Since the cars have speeds $5/6$ and $6/5$ in the units of the graphs above, the number of hours between opposite-direction meetings is $$ \frac{2}{\frac56 + \frac65} = \frac{60}{61} $$ and the number of hours between overtaking meetings is $$ \frac{2}{\frac65 - \frac56} = \frac{60}{11}. $$
Since $11$ and $61$ are relatively prime (in fact, both are prime numbers), the least common multiple of those two times is $60$, so if the red line intersects both directions of the grid at once, it will happen every $60$ hours. But we start with the red line exactly in the center of one of the black parallelograms (halfway between the lines above and the reflections below not shown in the graph), and we are guaranteed that in $60$ hours the red line will once again be exactly the center of of a parallelogram. The entire graph has a $180$-degree rotational symmetry about the midpoint of those two points (we could rotate everything $180$ degrees and the red line would remain where it was and the black lines would trade places with each other). This implies that at $30$ hours, the red line will also be at a point of symmetry in the set of black lines: the center of a parallelogram, the center of a side of a parallelogram, or a crossing of two lines. As it turns out, it is at a crossing of two lines. This tells us that the "it will meet the other car exactly once" method is not only logical invalid, it actually will fail once every $60$ hours, the first time being $30$ hours after the starting conditions.
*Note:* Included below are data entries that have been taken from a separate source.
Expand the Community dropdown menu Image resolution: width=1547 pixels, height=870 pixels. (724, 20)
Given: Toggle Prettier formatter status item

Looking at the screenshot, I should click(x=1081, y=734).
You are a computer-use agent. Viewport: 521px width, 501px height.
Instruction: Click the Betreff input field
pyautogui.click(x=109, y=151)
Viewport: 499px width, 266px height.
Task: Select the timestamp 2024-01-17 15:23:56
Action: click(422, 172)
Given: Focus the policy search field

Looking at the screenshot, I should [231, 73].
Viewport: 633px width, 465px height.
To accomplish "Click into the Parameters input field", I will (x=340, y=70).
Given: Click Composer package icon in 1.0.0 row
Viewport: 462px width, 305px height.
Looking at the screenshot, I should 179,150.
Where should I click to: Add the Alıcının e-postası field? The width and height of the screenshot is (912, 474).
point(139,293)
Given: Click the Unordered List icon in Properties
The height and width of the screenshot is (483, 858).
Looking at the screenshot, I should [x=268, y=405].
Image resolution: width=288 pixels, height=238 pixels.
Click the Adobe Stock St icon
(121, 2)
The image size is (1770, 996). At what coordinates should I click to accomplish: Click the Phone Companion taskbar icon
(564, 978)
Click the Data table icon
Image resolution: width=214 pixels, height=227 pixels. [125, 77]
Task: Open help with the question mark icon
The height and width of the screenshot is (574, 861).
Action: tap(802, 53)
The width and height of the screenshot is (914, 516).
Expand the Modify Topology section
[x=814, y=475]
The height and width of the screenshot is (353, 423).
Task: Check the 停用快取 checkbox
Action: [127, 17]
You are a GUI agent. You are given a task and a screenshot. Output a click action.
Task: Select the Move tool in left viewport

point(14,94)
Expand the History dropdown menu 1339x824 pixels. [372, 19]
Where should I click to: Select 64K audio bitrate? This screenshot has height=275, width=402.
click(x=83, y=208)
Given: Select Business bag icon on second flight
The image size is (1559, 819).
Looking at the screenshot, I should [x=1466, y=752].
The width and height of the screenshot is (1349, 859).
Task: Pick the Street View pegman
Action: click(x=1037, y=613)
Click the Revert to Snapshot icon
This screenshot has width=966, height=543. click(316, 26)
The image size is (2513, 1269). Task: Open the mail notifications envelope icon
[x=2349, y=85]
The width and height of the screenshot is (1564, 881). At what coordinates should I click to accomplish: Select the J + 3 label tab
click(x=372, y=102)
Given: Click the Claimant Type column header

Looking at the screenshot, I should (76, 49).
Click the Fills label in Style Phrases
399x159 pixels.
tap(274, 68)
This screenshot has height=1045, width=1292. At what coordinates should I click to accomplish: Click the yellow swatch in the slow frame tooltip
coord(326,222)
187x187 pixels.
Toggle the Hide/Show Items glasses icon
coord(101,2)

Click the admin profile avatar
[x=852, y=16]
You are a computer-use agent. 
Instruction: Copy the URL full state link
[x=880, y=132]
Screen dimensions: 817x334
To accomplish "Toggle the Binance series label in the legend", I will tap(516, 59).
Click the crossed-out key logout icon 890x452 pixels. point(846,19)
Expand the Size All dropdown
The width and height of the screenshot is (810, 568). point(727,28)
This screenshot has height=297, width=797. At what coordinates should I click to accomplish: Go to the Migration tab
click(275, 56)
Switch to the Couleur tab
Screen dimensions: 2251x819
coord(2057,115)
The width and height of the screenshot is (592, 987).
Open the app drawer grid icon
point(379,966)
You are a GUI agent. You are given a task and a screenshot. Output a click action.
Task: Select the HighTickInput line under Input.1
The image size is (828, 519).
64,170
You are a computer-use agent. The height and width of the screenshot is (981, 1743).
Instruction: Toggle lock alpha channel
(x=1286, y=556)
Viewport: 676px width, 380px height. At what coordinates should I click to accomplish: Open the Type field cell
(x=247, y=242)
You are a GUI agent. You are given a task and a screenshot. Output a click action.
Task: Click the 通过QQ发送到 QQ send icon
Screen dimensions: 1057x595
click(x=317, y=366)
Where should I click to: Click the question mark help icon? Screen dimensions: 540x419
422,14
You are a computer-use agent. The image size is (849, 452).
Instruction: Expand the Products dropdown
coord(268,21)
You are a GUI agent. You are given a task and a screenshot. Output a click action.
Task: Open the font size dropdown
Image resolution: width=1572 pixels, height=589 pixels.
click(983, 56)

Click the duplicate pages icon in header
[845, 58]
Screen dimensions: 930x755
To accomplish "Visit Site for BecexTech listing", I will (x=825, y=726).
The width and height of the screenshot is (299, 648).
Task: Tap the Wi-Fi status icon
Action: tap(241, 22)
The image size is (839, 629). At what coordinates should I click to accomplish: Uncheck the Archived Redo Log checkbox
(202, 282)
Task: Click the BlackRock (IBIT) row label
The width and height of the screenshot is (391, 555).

A couple of things we might do in order to make the grid even easier to use would be to do a shear transformation of the plane that makes the upward-sloped black lines horizontal, followed by a shear that makes the downward-sloped black lines vertical. Then the transformed red line would be passing through a rectangular grid in the usual way and the intersections would be easy to count for any period of time, whether that period allows the faster car to traverse the road an integer number of times or not. But this may be more transformation than we really need, since you already have the tools to analyze the problem thoroughly by finding the time to the next meeting and the time between meetings for opposite-direction meetings, overtaking meetings, and meetings at either end of the road.